Jean-François Connan, directeur Responsabilité et Innovation sociale chez Addeco, et partenaire de « 100 chances, 100 emplois »
« Au moins un jeune sur deux en France pourrait bénéficier de ce dispositif »
« Avec toutes les réserves qui s'imposent, je me fie à mon expérience et j'estime que 60 % des jeunes en France aujourd'hui, sont dans une problématique de difficulté standard du marché de l'emploi (pas de réseau, peu d'expérience, plus ou moins de diplômes...), soit le profil des candidats de « 100 chances, 100 emplois »... »

Céline Guillot, chef de projet du dispositif « 100 chances, 100 emplois » à la mission locale de Chalon-sur-Saône
« Le marché caché de l'emploi est limité... »

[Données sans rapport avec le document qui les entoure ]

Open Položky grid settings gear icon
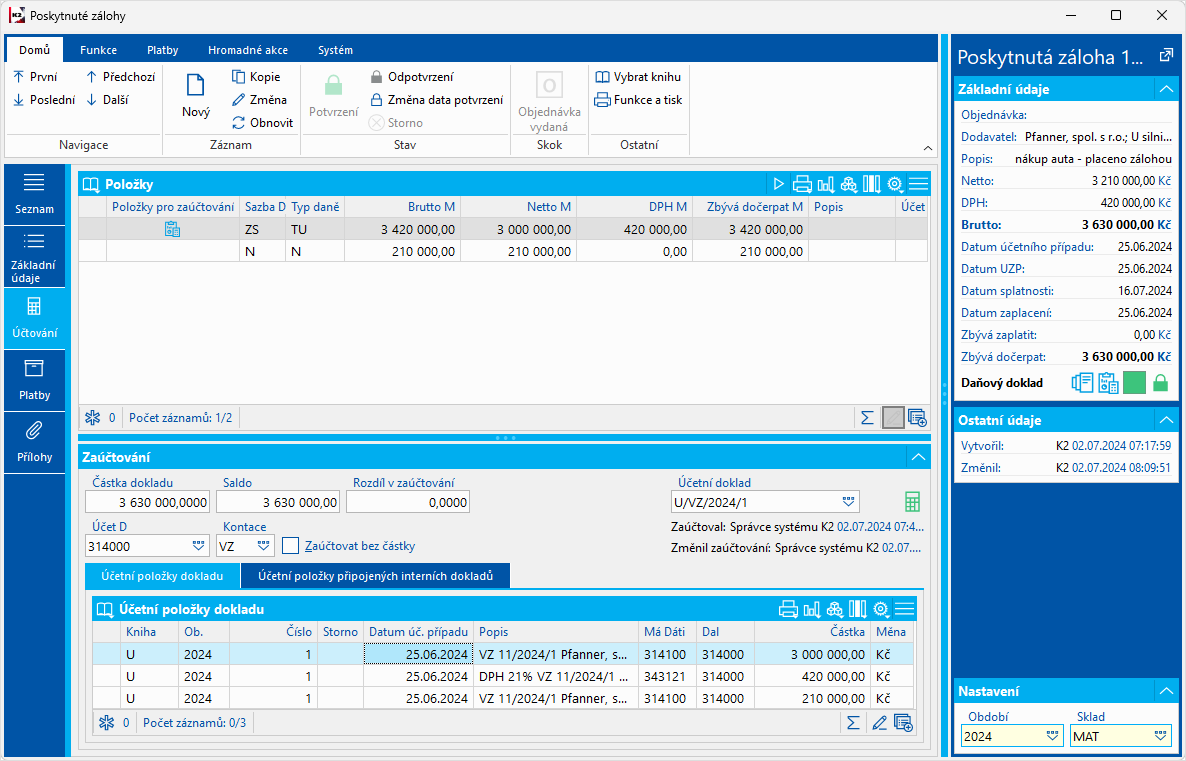 coord(895,184)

« À Chalon-sur-Saône, le réseau est constitué de trente entreprises qui s'occupent du devenir de soixante nouveaux jeunes par an... En file active, les jeunes sont beaucoup plus nombreux. Certains pouvant rester deux, trois ans dans le réseau. Si le dispositif continue à bien fonctionner, cela devient plus compliqué. En fait, les offres de « 100 chances, 100 emplois » proviennent surtout du marché dit caché de l'emploi, qui se restreint. Il ne faut pas non plus sous-estimer dans ce dispositif l'énergie déployée pour suivre ces jeunes qui, certes sont boostés, dans leur recherche d'emploi, après le sas de remobilisation. Mais, après trois mois, la dynamique retombe... »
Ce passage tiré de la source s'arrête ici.